Clicking "Buy now" doesn't "buy" anything, but people think it does

In What We Buy When We "Buy Now", a paper forthcoming in The University of Pennsylvania Law Review, respected copyright scholars Aaron Perzanowski and Chris Jay Hoofnagle report on an experiment they set up to test what people clicking the "buy now" button on stores selling digital things (ebooks, games, music, videos, etc) think they get for their money — it's not what they think.

The researchers set up their own storefront, selling digital and physical, and had 1299 experimental subjects make purchases on the store. Then they interviewed the purchases about what they thought they'd got for their money, and contrasted it with the normal deal from this kind of store.


When it came to physical goods, the shoppers pretty much knew exactly what they thought they were getting. But when it came to digital goods, there was a violent mismatch between what the customers thought they were buying (something they could resell, lend, or give away) and what the small print said they were getting (an extremely limited copyright license that required them to use their media in conjunction with special restrictive players that prohibited all these activities).

The confusion stems from the word "buy" in "buy now." Buy has a widely agreed-upon meaning: to purchase clear title to something. When you buy a car, it's yours. When you buy a shirt, it's yours. When you "buy" an ebook, you're actually taking a one-sided, limited license. It's not surprising that purchasers would be confused.

Of course, there's a simple solution to this: the FTC could require that companies only use the word "buy" for things that you're, you know, buying. For everything else, merchants would have to make buttons that said, "Take a limited license now!"

Chances are fewer people would click that button. That's the point: people are buying things because they have mistaken beliefs about what they're getting, and if they knew better, they wouldn't buy those things on those terms. That's exactly the situation the FTC exists to remedy.

This article presents the results of the first-ever empirical study of consumers' perceptions of the marketing language used by digital media retailers. We created a fictitious Internet retail site, surveyed a nationally representative sample of nearly 1300 online consumers, and analyzed their perceptions through the lens of false advertising and unfair and deceptive trade practices. The resulting data reveal a number of insights about how consumers understand and misunderstand digital transactions. A surprisingly high percentage of consumers believe that when they "buy now," they acquire the same sorts of rights to use and transfer digital media goods that they enjoy for physical goods. The survey also strongly suggests that these rights matter to consumers. Consumers are willing to pay more for them and are more likely to acquire media through other means, both lawful and unlawful, in their absence. Our study suggests that a relatively simple and inexpensive intervention—adding a short notice to a digital product page that outlines consumer rights in straightforward language—is an effective means of significantly reducing consumers' material misperceptions.
==========
→ **TASK REQUIREMENTS**
A. In the "buy now" article, which journal is the paper by Perzanowski and Hoofnagle forthcoming in?
B. Retype the passage of the "buy now" article from "The confusion stems" up to and including "would be confused.".

→ **MATERIAL PROVIDED**
==========
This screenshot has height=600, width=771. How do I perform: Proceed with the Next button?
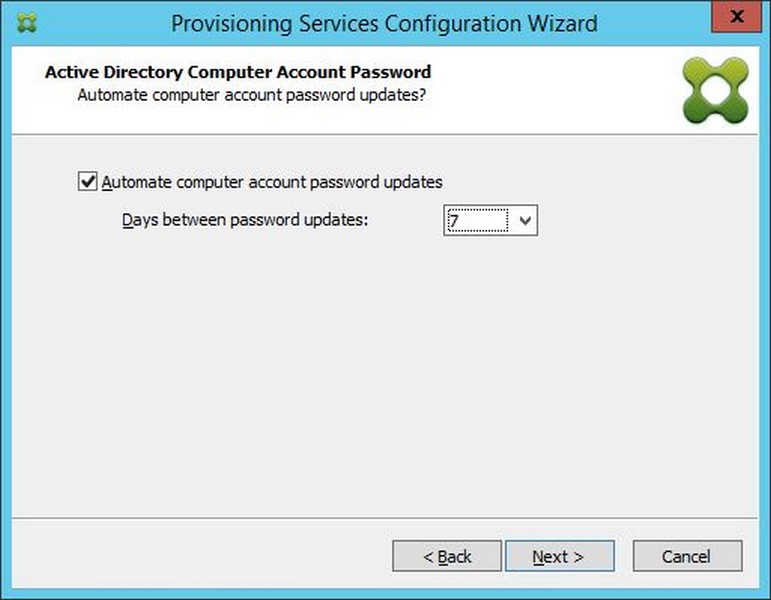560,556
==========
→ **SOLUTIONS TO THE EXERCISE**
A. The University of Pennsylvania Law Review.

B.
The confusion stems from the word "buy" in "buy now." Buy has a widely agreed-upon meaning: to purchase clear title to something. When you buy a car, it's yours. When you buy a shirt, it's yours. When you "buy" an ebook, you're actually taking a one-sided, limited license. It's not surprising that purchasers would be confused.